> [DATA]:

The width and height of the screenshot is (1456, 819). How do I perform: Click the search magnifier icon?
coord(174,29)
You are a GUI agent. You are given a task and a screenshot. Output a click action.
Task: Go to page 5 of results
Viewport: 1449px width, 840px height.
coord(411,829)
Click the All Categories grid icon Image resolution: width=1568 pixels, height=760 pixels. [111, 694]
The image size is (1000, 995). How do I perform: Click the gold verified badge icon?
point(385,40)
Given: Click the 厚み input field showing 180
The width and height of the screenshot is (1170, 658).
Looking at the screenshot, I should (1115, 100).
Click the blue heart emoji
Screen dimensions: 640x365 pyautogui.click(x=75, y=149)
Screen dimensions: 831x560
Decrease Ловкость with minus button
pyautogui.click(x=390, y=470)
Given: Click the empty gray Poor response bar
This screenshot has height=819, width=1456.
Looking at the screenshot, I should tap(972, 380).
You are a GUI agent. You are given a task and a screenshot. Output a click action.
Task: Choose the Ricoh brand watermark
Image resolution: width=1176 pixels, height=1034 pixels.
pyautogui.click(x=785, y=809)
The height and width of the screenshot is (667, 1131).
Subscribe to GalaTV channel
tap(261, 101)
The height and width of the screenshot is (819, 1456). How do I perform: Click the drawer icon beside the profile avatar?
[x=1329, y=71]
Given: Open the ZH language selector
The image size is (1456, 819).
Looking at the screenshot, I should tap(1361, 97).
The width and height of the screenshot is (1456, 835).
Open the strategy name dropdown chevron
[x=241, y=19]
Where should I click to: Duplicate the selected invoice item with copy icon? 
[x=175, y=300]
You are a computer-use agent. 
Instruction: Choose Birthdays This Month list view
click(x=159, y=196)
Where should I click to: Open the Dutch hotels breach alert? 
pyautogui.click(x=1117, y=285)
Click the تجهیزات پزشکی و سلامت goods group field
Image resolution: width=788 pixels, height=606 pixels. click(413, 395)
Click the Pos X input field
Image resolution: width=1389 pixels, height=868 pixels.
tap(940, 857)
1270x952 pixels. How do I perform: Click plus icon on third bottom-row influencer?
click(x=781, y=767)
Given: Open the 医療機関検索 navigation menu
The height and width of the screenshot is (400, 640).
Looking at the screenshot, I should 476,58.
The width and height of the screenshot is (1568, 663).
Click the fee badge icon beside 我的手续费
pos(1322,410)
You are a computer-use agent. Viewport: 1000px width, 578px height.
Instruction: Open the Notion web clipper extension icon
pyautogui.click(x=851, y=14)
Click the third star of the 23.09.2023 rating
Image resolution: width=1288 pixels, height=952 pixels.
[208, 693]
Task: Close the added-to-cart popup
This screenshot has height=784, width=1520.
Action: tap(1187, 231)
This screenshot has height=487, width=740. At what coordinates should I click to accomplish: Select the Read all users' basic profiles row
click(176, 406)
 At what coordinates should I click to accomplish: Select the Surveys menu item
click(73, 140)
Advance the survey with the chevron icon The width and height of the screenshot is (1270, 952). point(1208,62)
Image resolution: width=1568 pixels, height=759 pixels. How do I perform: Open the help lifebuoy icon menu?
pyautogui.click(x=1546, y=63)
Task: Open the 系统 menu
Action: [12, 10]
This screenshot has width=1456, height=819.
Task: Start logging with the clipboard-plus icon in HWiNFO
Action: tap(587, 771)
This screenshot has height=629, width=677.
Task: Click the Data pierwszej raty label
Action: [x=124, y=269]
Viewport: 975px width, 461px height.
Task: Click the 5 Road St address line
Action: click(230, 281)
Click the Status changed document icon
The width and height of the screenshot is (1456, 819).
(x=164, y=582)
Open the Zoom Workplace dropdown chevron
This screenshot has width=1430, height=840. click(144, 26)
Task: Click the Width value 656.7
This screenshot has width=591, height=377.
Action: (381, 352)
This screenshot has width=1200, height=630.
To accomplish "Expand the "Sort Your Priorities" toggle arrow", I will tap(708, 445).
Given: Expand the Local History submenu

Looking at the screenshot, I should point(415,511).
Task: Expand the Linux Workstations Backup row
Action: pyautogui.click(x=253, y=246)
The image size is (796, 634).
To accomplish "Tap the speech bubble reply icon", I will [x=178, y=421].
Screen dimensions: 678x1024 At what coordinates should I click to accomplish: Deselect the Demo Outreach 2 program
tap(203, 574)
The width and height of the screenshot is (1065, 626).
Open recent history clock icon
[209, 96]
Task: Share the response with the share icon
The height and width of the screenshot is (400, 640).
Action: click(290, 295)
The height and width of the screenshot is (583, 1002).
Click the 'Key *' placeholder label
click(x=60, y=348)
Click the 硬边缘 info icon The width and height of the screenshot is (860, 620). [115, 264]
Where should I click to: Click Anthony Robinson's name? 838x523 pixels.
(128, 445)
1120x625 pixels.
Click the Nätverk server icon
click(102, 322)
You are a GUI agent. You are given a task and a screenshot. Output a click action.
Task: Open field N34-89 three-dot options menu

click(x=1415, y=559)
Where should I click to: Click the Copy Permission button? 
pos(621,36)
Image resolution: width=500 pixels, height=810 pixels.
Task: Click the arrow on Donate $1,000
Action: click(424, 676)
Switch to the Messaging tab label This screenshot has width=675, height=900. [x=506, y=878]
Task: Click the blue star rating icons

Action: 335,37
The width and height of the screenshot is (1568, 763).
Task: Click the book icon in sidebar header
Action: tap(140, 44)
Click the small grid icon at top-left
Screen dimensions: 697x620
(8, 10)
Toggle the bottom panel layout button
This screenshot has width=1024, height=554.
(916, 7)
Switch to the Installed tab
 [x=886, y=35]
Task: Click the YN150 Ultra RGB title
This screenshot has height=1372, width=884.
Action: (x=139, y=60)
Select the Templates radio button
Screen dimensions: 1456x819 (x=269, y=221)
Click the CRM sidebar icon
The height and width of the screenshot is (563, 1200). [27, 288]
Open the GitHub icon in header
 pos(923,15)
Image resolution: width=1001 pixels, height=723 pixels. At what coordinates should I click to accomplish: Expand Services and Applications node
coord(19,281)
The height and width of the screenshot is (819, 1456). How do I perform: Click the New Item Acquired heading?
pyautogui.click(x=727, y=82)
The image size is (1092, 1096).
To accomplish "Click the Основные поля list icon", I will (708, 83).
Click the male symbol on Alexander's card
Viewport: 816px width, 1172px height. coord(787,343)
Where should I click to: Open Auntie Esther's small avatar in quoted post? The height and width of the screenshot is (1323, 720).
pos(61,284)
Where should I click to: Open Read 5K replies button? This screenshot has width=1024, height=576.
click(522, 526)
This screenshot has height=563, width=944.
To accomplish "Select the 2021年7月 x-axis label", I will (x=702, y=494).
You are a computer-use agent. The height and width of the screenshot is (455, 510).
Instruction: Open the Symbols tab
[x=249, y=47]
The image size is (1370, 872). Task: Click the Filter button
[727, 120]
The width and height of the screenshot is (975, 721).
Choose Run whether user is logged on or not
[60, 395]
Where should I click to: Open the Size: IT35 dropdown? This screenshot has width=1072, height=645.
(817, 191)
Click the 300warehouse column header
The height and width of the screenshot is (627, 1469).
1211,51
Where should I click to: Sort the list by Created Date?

> [TASK DESCRIPTION]: Retype the data between the line containing "Switch to the Messaging" and the line containing "[x=886, y=35]", inclusive, with every line kept the same.

> [THE ANSWER]:
Switch to the Messaging tab label This screenshot has width=675, height=900. [x=506, y=878]
Task: Click the blue star rating icons

Action: 335,37
The width and height of the screenshot is (1568, 763).
Task: Click the book icon in sidebar header
Action: tap(140, 44)
Click the small grid icon at top-left
Screen dimensions: 697x620
(8, 10)
Toggle the bottom panel layout button
This screenshot has width=1024, height=554.
(916, 7)
Switch to the Installed tab
 [x=886, y=35]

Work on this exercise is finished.